#### Requirements:
Copy every one of the entries below word for word, keeping each line as it appears.

#### Records to process:
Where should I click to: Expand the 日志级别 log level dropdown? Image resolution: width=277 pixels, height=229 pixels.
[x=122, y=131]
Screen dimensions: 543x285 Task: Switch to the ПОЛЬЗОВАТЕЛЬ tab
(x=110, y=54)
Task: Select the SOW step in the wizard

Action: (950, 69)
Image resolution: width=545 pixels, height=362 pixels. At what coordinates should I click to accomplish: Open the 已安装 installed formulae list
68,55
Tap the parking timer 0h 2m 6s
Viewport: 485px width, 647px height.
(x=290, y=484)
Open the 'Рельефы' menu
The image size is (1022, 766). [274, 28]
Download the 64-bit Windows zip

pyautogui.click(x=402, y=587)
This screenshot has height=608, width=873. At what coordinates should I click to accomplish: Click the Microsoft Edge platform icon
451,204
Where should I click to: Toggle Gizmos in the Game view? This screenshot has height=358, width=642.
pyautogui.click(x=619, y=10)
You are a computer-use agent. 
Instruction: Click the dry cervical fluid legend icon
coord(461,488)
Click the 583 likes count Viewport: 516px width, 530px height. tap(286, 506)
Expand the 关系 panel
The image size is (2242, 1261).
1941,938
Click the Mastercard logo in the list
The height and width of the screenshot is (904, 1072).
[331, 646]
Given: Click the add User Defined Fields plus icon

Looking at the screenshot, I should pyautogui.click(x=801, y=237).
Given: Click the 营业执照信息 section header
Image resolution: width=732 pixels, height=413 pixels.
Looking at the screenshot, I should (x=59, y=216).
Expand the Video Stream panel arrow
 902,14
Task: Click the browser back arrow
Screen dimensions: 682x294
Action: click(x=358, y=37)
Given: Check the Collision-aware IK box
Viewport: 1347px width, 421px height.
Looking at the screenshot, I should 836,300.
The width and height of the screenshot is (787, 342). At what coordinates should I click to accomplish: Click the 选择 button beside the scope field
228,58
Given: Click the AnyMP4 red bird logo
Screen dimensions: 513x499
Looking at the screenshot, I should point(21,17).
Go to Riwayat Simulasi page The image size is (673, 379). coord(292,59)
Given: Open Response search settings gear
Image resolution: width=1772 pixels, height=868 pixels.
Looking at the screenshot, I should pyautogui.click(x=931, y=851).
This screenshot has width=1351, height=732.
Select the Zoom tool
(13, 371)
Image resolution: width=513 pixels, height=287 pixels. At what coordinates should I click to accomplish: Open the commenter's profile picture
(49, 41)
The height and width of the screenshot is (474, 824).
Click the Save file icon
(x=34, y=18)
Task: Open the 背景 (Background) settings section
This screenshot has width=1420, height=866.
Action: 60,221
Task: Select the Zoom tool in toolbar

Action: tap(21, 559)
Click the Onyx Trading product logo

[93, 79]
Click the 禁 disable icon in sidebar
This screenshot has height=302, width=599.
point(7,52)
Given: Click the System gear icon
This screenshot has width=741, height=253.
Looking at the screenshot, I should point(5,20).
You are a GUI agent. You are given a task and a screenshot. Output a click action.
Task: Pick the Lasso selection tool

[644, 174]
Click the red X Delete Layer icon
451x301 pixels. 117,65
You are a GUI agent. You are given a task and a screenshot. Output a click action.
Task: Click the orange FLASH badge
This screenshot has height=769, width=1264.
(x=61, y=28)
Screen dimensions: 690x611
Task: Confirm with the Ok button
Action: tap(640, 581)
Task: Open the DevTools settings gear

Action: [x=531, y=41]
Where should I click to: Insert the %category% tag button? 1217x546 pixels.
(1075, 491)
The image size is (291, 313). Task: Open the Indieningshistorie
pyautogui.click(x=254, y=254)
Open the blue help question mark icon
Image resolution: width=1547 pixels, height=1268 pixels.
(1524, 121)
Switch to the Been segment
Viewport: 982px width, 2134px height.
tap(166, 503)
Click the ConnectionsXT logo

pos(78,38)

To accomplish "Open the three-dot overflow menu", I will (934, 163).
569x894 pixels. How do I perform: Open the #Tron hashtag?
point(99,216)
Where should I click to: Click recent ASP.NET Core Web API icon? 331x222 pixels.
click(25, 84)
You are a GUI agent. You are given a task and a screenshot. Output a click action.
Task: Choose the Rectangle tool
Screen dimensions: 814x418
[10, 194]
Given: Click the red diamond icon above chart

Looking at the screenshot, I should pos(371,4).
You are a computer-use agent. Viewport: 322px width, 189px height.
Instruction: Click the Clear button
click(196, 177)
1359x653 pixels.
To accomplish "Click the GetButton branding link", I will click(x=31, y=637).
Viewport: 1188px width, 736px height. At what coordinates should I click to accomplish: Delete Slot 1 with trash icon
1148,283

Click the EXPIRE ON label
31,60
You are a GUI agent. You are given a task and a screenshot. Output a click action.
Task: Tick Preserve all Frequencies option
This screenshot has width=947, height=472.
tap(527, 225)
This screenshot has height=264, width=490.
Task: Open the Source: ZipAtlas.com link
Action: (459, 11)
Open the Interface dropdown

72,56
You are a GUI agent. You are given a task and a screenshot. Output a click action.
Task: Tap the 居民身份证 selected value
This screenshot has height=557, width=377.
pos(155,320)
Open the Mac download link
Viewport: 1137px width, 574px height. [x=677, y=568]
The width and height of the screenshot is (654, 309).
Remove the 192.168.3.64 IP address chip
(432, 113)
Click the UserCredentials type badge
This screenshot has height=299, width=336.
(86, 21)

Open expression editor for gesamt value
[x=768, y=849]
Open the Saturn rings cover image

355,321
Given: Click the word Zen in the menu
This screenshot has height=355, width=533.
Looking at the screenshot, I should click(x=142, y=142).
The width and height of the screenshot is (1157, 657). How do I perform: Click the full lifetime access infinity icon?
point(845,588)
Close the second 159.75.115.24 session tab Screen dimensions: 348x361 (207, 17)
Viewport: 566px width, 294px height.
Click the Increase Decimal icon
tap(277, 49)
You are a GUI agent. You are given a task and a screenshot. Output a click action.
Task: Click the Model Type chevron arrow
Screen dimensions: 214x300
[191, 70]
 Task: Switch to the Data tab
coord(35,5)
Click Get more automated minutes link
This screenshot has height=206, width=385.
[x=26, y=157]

#### Exercise result:
Where should I click to: Expand the 日志级别 log level dropdown? Image resolution: width=277 pixels, height=229 pixels.
[x=122, y=131]
Screen dimensions: 543x285 Task: Switch to the ПОЛЬЗОВАТЕЛЬ tab
(x=110, y=54)
Task: Select the SOW step in the wizard

Action: (950, 69)
Image resolution: width=545 pixels, height=362 pixels. At what coordinates should I click to accomplish: Open the 已安装 installed formulae list
68,55
Tap the parking timer 0h 2m 6s
Viewport: 485px width, 647px height.
(x=290, y=484)
Open the 'Рельефы' menu
The image size is (1022, 766). [274, 28]
Download the 64-bit Windows zip

pyautogui.click(x=402, y=587)
This screenshot has height=608, width=873. At what coordinates should I click to accomplish: Click the Microsoft Edge platform icon
451,204
Where should I click to: Toggle Gizmos in the Game view? This screenshot has height=358, width=642.
pyautogui.click(x=619, y=10)
You are a computer-use agent. 
Instruction: Click the dry cervical fluid legend icon
coord(461,488)
Click the 583 likes count Viewport: 516px width, 530px height. tap(286, 506)
Expand the 关系 panel
The image size is (2242, 1261).
1941,938
Click the Mastercard logo in the list
The height and width of the screenshot is (904, 1072).
[331, 646]
Given: Click the add User Defined Fields plus icon

Looking at the screenshot, I should pyautogui.click(x=801, y=237).
Given: Click the 营业执照信息 section header
Image resolution: width=732 pixels, height=413 pixels.
Looking at the screenshot, I should (x=59, y=216).
Expand the Video Stream panel arrow
 902,14
Task: Click the browser back arrow
Screen dimensions: 682x294
Action: click(x=358, y=37)
Given: Check the Collision-aware IK box
Viewport: 1347px width, 421px height.
Looking at the screenshot, I should 836,300.
The width and height of the screenshot is (787, 342). At what coordinates should I click to accomplish: Click the 选择 button beside the scope field
228,58
Given: Click the AnyMP4 red bird logo
Screen dimensions: 513x499
Looking at the screenshot, I should point(21,17).
Go to Riwayat Simulasi page The image size is (673, 379). coord(292,59)
Given: Open Response search settings gear
Image resolution: width=1772 pixels, height=868 pixels.
Looking at the screenshot, I should pyautogui.click(x=931, y=851).
This screenshot has width=1351, height=732.
Select the Zoom tool
(13, 371)
Image resolution: width=513 pixels, height=287 pixels. At what coordinates should I click to accomplish: Open the commenter's profile picture
(49, 41)
The height and width of the screenshot is (474, 824).
Click the Save file icon
(x=34, y=18)
Task: Open the 背景 (Background) settings section
This screenshot has width=1420, height=866.
Action: 60,221
Task: Select the Zoom tool in toolbar

Action: tap(21, 559)
Click the Onyx Trading product logo

[93, 79]
Click the 禁 disable icon in sidebar
This screenshot has height=302, width=599.
point(7,52)
Given: Click the System gear icon
This screenshot has width=741, height=253.
Looking at the screenshot, I should point(5,20).
You are a GUI agent. You are given a task and a screenshot. Output a click action.
Task: Pick the Lasso selection tool

[644, 174]
Click the red X Delete Layer icon
451x301 pixels. 117,65
You are a GUI agent. You are given a task and a screenshot. Output a click action.
Task: Click the orange FLASH badge
This screenshot has height=769, width=1264.
(x=61, y=28)
Screen dimensions: 690x611
Task: Confirm with the Ok button
Action: tap(640, 581)
Task: Open the DevTools settings gear

Action: [x=531, y=41]
Where should I click to: Insert the %category% tag button? 1217x546 pixels.
(1075, 491)
The image size is (291, 313). Task: Open the Indieningshistorie
pyautogui.click(x=254, y=254)
Open the blue help question mark icon
Image resolution: width=1547 pixels, height=1268 pixels.
(1524, 121)
Switch to the Been segment
Viewport: 982px width, 2134px height.
tap(166, 503)
Click the ConnectionsXT logo

pos(78,38)

To accomplish "Open the three-dot overflow menu", I will (934, 163).
569x894 pixels. How do I perform: Open the #Tron hashtag?
point(99,216)
Where should I click to: Click recent ASP.NET Core Web API icon? 331x222 pixels.
click(25, 84)
You are a GUI agent. You are given a task and a screenshot. Output a click action.
Task: Choose the Rectangle tool
Screen dimensions: 814x418
[10, 194]
Given: Click the red diamond icon above chart

Looking at the screenshot, I should pos(371,4).
You are a computer-use agent. Viewport: 322px width, 189px height.
Instruction: Click the Clear button
click(196, 177)
1359x653 pixels.
To accomplish "Click the GetButton branding link", I will click(x=31, y=637).
Viewport: 1188px width, 736px height. At what coordinates should I click to accomplish: Delete Slot 1 with trash icon
1148,283

Click the EXPIRE ON label
31,60
You are a GUI agent. You are given a task and a screenshot. Output a click action.
Task: Tick Preserve all Frequencies option
This screenshot has width=947, height=472.
tap(527, 225)
This screenshot has height=264, width=490.
Task: Open the Source: ZipAtlas.com link
Action: (459, 11)
Open the Interface dropdown

72,56
You are a GUI agent. You are given a task and a screenshot. Output a click action.
Task: Tap the 居民身份证 selected value
This screenshot has height=557, width=377.
pos(155,320)
Open the Mac download link
Viewport: 1137px width, 574px height. [x=677, y=568]
The width and height of the screenshot is (654, 309).
Remove the 192.168.3.64 IP address chip
(432, 113)
Click the UserCredentials type badge
This screenshot has height=299, width=336.
(86, 21)

Open expression editor for gesamt value
[x=768, y=849]
Open the Saturn rings cover image

355,321
Given: Click the word Zen in the menu
This screenshot has height=355, width=533.
Looking at the screenshot, I should click(x=142, y=142).
The width and height of the screenshot is (1157, 657). How do I perform: Click the full lifetime access infinity icon?
point(845,588)
Close the second 159.75.115.24 session tab Screen dimensions: 348x361 (207, 17)
Viewport: 566px width, 294px height.
Click the Increase Decimal icon
tap(277, 49)
You are a GUI agent. You are given a task and a screenshot. Output a click action.
Task: Click the Model Type chevron arrow
Screen dimensions: 214x300
[191, 70]
 Task: Switch to the Data tab
coord(35,5)
Click Get more automated minutes link
This screenshot has height=206, width=385.
[x=26, y=157]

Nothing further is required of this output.